Recursive even function issue with understanding (Javascript)

Question

The problem is very simple, I have a function from 'Javascript Allonge' book, and having a hard time in understanding it.

The function is called even, and it's as follows:

var even = function(num) {
    return (num === 0) || !(even(num -1));
}

it checks whether the number is even or not, but I do not understand how. It calls itself recursively, and technically, always reaches zero, no? How does that work?

Answer 1

This is based on an inductive definition of numbers being odd or even - a number, n is 'even' when the number before it, n - 1 is odd. This thinking naturally makes sense - 4 is even if 3 is odd.

And so the function even is defined as:

1. even(0) is true - because 0 is even

2. even(n) is the negation of even(n - 1)

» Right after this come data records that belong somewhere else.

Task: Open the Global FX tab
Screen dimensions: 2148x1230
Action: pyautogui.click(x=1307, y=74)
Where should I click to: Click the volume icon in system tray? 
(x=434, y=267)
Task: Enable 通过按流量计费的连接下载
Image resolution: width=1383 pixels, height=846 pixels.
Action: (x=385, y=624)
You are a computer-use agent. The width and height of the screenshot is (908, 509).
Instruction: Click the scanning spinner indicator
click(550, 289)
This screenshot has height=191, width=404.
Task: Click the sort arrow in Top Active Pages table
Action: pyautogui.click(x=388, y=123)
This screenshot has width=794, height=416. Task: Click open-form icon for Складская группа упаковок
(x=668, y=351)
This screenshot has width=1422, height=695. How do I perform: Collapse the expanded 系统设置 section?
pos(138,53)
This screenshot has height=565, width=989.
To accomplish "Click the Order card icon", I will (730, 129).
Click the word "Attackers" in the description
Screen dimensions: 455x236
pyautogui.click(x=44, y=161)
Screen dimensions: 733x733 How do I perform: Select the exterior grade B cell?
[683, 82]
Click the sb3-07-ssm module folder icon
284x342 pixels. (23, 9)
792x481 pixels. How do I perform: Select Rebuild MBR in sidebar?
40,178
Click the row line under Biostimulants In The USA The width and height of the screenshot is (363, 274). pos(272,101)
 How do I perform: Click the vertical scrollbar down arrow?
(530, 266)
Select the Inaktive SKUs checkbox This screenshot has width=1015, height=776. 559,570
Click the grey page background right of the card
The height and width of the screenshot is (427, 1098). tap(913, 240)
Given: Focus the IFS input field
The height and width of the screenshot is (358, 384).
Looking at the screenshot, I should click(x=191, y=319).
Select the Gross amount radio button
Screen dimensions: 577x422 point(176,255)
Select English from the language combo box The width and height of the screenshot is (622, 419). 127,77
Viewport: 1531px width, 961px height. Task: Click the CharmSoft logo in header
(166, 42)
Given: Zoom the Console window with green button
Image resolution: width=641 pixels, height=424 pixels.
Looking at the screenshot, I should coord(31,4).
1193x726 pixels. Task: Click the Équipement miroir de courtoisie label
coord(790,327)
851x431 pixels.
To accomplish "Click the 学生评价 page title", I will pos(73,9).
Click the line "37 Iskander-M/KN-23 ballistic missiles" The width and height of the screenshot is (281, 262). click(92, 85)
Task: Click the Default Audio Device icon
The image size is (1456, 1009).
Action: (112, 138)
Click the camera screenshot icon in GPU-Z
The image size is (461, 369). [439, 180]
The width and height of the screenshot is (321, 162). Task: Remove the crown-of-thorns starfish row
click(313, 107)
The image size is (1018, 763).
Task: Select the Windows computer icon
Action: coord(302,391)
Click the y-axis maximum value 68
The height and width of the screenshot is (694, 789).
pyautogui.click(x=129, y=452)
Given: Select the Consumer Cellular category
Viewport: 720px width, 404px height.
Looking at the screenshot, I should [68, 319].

Another way to think of it is imagine even(4) being called step by step. By hand, replace the even(4) with result of evaluation it with your function:

even(4)
= !(even(3))
= !(!even(2))
= !(!(!even(1))
= !(!(!(!even(0)))
= !(!(!(!true))
= true


// ...even(4) == true

Answer 2

Well, divide and conquer.

First of all you have two expressions to calculate. The first one is just stopping the recursion at the point when the number is 0, this is easy.

The second expression

!(even(num -1))

is a bit more complicated. It always starts with a call even(num -1) and then negates it.

For the first element !(even(num -1) === true), so now you see that for every second element starting from 1 (1, 3, 5 etc.) it will return false, for others the inverted value.